Data Visualization: World Happiness and The Statistics of Countries

In [1]:
#Imports
import plotly as py
import plotly.plotly as plt
import plotly.graph_objs as go
import ipywidgets as widget
import numpy as np
import pandas as pd
from scipy import stats
from IPython.display import HTML

#Logging onto PlotLy (Offline for now)
py.offline.init_notebook_mode(connected=True)

In [2]:
'''
This code in this cell is Damien Kao. The purpose of the code in this cell is to 
hide code in jupyter notebook for a cleaner presentation.
Source: http://blog.nextgenetics.net/?e=102
'''

HTML('''<script>
code_show=true; 
function code_toggle() {
 if (code_show){
 $('div.input').hide();
 } else {
 $('div.input').show();
 }
 code_show = !code_show
} 
$( document ).ready(code_toggle);
</script>
The raw code for this IPython notebook is by default hidden for easier reading.
To toggle on/off the raw code, click <a href="javascript:code_toggle()">here</a>.''')

In [3]:
#Create Happiness DataFrame and Happiness Score Series
happy_df = pd.read_csv("2017.csv", index_col=0)
happy_score = happy_df.iloc[:,1] #Happiness Score Series

#Create a world DataFrame containing various info all countries in the world as of 2017
df = pd.read_csv("world.csv", index_col=0, decimal=',')

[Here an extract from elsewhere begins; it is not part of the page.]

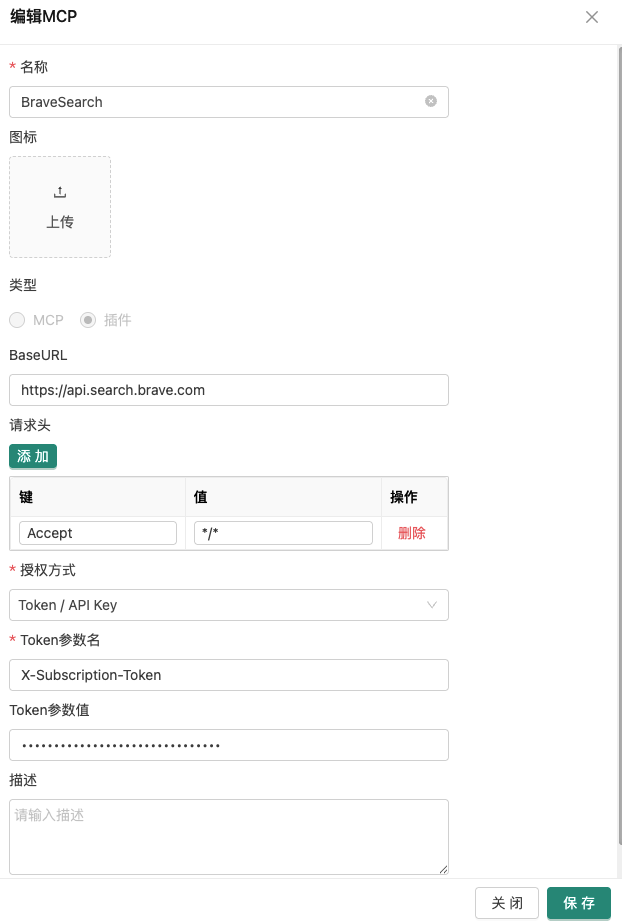
Task: Click the 关闭 button
Action: click(507, 903)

# Calculate and Add a column to the world DataFrame: Growth Rate
# Growth Rate is calculated as a countries Birthrate - Deathrate
gr_lst = []
for index in df.index.values:
    gr_lst.append(float(df.loc[index, 'Birthrate']) - float(df.loc[index, 'Deathrate'] ))
df["Growth_Rate"] = gr_lst

In [4]:
def update_plot(column, style):
    '''
    This function updates the plot each time a new widget selection is made.
    
    Parameters:
    column - the selected Country statistic
    style - the style in which the plot is presented
    
    Returns: None
    '''
    #Create the layout for the plotly, set settings for plotly
    layout = dict(
        title = column + " in the World (2017)",
        geo = dict(
            showframe = False,
            showcoastlines = True,
            projection = dict(
                type = style #map projection, original: Mercator
            )
        )
    )
    
    #Set the data for the plot, set type to choropleth
    data = [ dict(
        type = 'choropleth',
        locations = df['CODE'],
        z = df[column],
        text = df.index.values, #Country
        #Set colors here (follow a gradient)
        colorscale = [[0,"rgb(237, 41, 47)"],[0.35,"rgb(240, 67, 165)"],[0.5,"rgb(203, 106, 244)"],\
            [0.6,"rgb(158, 133, 247)"],[0.7,"rgb(175, 215, 252)"],[1,"rgb(204, 255, 255)"]],
        autocolorscale = False,
        reversescale = True,
        marker = dict(
            line = dict (
                color = 'rgb(180,180,180)',
                width = 0.5
            ) ),
        colorbar = dict(
            autotick = False,
            title = column),
        ) ]
    
    #Plot the data
    fig = dict( data=data, layout=layout )
    py.offline.iplot( fig, validate=False, filename='test.html' )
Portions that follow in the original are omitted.